Spatial Autocorrelation

A potential problem with data obtained for many wildlife studies is that they may have a spatial component. For example, the altitudes in neighbouring sampling units are likely to be similar. This can result in spatial autocorrelation which causes problems for statistical methods that make assumptions about the independence of residuals (a residual is the difference between an observed and a predicted value). Cliff and Ord (1973) define spatial autocorrelation as ‘If the presence of some quantity in a county (sampling unit) makes its presence in neighbouring counties (sampling units) more or less likely, we say that the phenomenon exhibits spatial autocorrelation‘. If there is spatial autocorrelation in data it will lead to a spatial correlation of residuals, for example positive residuals will tend to occur together. If spatial autocorrelation is present it will violate the assumption about the independence of residuals and call into question the validity of hypothesis testing. The main effect of such violations is that the Error SS (Sum of Squares) is underestimated (Davis, 1986 ) thus inflating the value of test statistic. An inflated test statistic increases the chance of a Type I error (Incorrect rejection of a Null Hypothesis). Most GIS provide tools to measure the level of spatial autocorrelation (e.g. Moran's I).

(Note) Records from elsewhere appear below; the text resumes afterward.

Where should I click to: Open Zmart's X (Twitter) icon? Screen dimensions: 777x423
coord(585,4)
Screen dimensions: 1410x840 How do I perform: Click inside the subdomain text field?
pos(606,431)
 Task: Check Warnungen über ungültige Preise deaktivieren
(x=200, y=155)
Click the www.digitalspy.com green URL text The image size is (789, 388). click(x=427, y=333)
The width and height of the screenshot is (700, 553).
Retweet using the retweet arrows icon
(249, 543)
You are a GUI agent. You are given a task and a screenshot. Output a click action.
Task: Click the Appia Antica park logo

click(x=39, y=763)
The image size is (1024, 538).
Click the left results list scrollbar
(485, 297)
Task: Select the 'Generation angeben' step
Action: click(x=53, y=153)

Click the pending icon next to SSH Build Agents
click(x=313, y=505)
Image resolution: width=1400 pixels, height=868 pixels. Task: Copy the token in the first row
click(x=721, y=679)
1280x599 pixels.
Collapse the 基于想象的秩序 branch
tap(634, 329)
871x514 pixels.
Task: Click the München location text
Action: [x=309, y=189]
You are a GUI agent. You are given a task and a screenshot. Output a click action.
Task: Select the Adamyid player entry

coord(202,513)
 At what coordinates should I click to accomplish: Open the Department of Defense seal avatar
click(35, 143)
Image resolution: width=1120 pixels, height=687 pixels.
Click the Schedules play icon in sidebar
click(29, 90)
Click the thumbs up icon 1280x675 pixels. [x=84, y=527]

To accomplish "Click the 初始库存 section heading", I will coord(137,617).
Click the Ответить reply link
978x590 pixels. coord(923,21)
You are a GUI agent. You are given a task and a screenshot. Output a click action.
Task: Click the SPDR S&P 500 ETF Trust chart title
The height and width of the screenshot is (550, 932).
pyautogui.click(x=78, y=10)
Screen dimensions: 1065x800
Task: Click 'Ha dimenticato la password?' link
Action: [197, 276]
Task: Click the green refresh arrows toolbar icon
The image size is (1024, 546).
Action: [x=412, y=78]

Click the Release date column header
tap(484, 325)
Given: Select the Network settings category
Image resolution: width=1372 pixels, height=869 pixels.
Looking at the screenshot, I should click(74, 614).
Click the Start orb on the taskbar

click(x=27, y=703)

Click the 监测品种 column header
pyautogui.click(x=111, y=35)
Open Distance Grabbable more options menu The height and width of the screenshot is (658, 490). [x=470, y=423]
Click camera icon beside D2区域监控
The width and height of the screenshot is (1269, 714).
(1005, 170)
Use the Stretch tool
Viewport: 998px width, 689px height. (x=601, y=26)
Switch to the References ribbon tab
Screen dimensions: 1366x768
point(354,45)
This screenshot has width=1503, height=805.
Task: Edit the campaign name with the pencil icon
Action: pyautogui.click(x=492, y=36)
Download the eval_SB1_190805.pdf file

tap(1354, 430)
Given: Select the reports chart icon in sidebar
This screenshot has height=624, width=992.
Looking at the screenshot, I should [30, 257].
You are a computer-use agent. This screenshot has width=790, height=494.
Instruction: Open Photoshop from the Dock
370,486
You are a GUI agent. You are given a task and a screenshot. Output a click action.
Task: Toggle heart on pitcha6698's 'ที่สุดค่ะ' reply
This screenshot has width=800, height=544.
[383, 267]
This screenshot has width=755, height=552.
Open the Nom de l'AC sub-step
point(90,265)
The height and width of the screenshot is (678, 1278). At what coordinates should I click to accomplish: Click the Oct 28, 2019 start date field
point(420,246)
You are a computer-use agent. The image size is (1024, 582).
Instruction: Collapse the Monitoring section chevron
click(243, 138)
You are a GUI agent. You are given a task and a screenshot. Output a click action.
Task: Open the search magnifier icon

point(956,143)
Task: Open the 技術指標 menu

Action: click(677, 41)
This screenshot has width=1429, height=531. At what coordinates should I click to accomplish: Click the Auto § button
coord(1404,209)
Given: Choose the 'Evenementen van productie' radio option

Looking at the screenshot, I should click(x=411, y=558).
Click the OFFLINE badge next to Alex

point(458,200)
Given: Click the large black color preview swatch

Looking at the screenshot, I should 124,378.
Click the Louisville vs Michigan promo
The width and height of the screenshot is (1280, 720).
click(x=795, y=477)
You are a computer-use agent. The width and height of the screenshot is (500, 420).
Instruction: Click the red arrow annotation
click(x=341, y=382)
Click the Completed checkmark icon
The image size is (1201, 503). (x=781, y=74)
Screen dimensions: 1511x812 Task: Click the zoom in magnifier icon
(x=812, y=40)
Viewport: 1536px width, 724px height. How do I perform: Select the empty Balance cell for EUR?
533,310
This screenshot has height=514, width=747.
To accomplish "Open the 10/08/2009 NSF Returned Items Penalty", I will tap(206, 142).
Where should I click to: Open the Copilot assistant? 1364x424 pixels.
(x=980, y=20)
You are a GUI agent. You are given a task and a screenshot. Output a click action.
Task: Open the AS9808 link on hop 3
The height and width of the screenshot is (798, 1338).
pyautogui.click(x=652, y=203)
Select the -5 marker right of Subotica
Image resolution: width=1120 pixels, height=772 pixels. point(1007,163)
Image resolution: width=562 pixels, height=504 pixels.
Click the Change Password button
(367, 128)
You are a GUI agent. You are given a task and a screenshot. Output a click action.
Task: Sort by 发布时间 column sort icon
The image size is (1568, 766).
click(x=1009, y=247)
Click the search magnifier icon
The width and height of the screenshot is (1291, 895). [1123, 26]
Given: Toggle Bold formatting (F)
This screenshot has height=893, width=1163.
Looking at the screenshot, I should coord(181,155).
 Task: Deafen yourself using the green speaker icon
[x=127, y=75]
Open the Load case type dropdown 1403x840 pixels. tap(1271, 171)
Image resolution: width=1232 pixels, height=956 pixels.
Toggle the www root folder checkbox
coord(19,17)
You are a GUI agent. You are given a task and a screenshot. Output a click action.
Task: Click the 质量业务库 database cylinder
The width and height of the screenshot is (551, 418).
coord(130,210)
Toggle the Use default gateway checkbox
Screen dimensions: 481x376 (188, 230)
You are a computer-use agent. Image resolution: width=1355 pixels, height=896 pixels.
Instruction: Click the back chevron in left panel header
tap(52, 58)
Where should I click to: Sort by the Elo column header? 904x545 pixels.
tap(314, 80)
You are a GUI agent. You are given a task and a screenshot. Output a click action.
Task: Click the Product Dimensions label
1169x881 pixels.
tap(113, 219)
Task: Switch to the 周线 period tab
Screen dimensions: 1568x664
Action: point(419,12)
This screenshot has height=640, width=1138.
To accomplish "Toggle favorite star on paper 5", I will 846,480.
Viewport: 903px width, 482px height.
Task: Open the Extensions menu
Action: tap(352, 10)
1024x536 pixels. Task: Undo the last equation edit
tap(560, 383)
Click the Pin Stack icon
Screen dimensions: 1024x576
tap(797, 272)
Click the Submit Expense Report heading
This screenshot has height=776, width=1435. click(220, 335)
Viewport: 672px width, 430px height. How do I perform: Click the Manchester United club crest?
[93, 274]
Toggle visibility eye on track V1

Shaw and Wheeler (1985) give an example of the use of regression analysis to predict rainfall from altitude in the states of the USA. When the residuals were examined they were obviously non-random, and hence must be spatially autocorrelated. They suggest that this should not be viewed as a wholly negative conclusion. Indeed the inevitable regional groupings that are seen in the residuals can suggest ways in which the model may be improved, in their case by a consideration of the influence of the moist Caribbean air streams. Viewed in this way the residuals express variation of the dependent variable that remains after the removal of the effect of the primary predictor(s). While it is true that spatial autocorrelation makes standard significance tests unreliable, researchers are often more interested in the spatial autocorrelation shown by the residuals because these indicate deviations from a trend which presumably identifies discontinuities. Techniques are available that can 'partial out' the effects of space.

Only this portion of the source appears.